Here is the news.....errrr
and using Solaris too !!!!
The BBC news website was down for over an hour at lunchtime today due to an apparent technical glitch with its servers. A spokeswoman for the British broadcasting behemoth told El Reg that the Beeb had been "experiencing technical difficulties", and it hoped to bring the service back online as soon as possible. Anyone …
Since the quality of the 'news' on the site has dropped so low, and the commentators in the 'have your say' sections appear to be refugees from the Daily Mail forums, I stopped actually reading the beeb site ages ago, even though my browser opens it automatically on start up.
So tits to them, really.
And the purpose of the scurrilous muck-raking? How does a technical failure on their website have any relation whatsoever to other more controversial events? Has Kelly Fiveash morphed into Nelson Muntz? Can't I legitimately get away with shoe-horning the word 'schadenfreude' into this comment?

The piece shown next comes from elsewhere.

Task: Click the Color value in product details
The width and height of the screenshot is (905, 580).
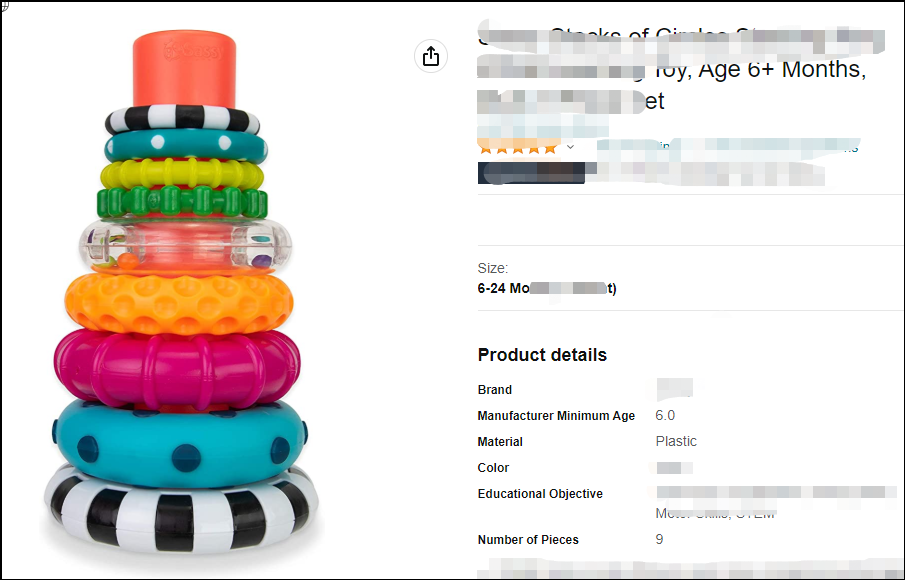Action: tap(674, 467)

Yesterday the BBC announced an unbelievable 2.5- 3.5 Billion squids shortfall. then they where threatening to shoot the puppies that are the one o'clock news and (GASP!) Top Gear. Today their most popular platform, the news website. Not very sophisticated tactics for the salaries they're getting. How about their dropping the crap lifestyle programmes to make up their shortfall?
A few (best part of seven or eight) I had a tour of the old BBC R&D centre at Kingswood Warren. As part of this they showed us teh server rooms whithing which resided all BBC News/Sport etc websitey stuff... The nice man told us that there was a mirror site hosted in London (I forget where), so in the event of any misshap or errors, they could immediatly switch to the mirror and roll-back to before any coding problems (or bybass any hardware ones)... not sure if that is still the case...

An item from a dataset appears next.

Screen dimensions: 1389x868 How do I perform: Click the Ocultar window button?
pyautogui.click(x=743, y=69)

And yes, sod the news, it's a poor shadow of its former self and to quote someone else on El Reg this week, 'Kaplinskiated' but I was trying to access the sports and that was very slow...
The last time I went along to the Beeb for a techie interview, (and royally turned them down I might add,) they were paying an absolute pittance. They wanted Solaris Guru's who were also Network Guru's, who were ALSO Windows Guru's. Ok fair enough you might say.......but you'll have to pay for that.
Sadly they weren't. They were offering less than what you'd expect for a Unix Sys Admin.....and not even a Guru level of pay.
They want too much for too little, so its no wonder they are having problems. They just can't afford to employ the best :)
They could probably afford it if they got rid of Jonathan Woss. Sorry, Ross. Get rid of Humphries and a couple of the other doddering old fools and they'll be able to pay twice the going rate!
The BBC makes something close to 4 billion a year from the telly tax, and another couple of billion from international sales of its back-catalogue yet, like any publicly funded organisation it always seems to be short of money. The problem, as always, is to be found lurking in the layer upon layer of administrators, managers, line-managers, overseers, executives, assistants, assistants assistants, house managers, floor managers, health and safety managers, lawyers and other middle-management cruft that always gathers in public institutions. The answer is simple. Fire the lot. Get rid of the failing digital channels, get rid of the unnecessary management layers and give Ross and his compatriots a well-deserved pay cut.
T'isn't happening though. Instead we've got the BBC chasing ratings. Ratings! It's a public service broadcaster, not a popularity contest! They're cutting the news and docuemntaries budget in order to expand their digital channels and re-organise as some sort of international comglomerate. How is that even justifiable given their charter obligations?
BBC sold off BBC Technology to Siemens as Siemens Broadcasting Services under an outsourcing deal a couple of years ago.
I was briefly a contractor there and can tell you the BBC has some good staff and some real wasters. Server support contactors handled 25 calls per day each on average, permies did 4. I was introduced to the concept of 'Walkers'. Staff it would be difficult to get rid of, so they aren't assigned any work and the walk around chatting to their mates and visiting one of several bars at Television Centre.
The good people at Netcraft have more on this outage, and a little bit more on the Akamai connection.
I haven't checked lately, but it used to be the case that the IP address you got when you looked up www.bbc.co.uk (or was it news.bbc.co.uk) depended on which ISP you were with, thus enabling some form of simple geographic load balancing (ie if your ISP is in the US, you get a "BBC" address which is the BBC's server farm in NYC, so your data doesn't have to be shipped all the way from BBC UK). Or something like this.
Not sure what happens to this scheme if you're using OpenDNS.
(Apologies if this appears multiple times, El Reg itself was briefly inaccessible when I submitted this. Honest.)
On unsackable people. I used to work for BT. They operated a system that can only be described as a craptocracy (or shitocracy). It was almost impossible to get rid of crap staff, so their line managers put them up for promotion to get rid of them. So the shit rose to the top while the good workers stayed where they were.
I notice the BBC haven't mentioned the outage on their own site, though they are quick to report outages on other major sites.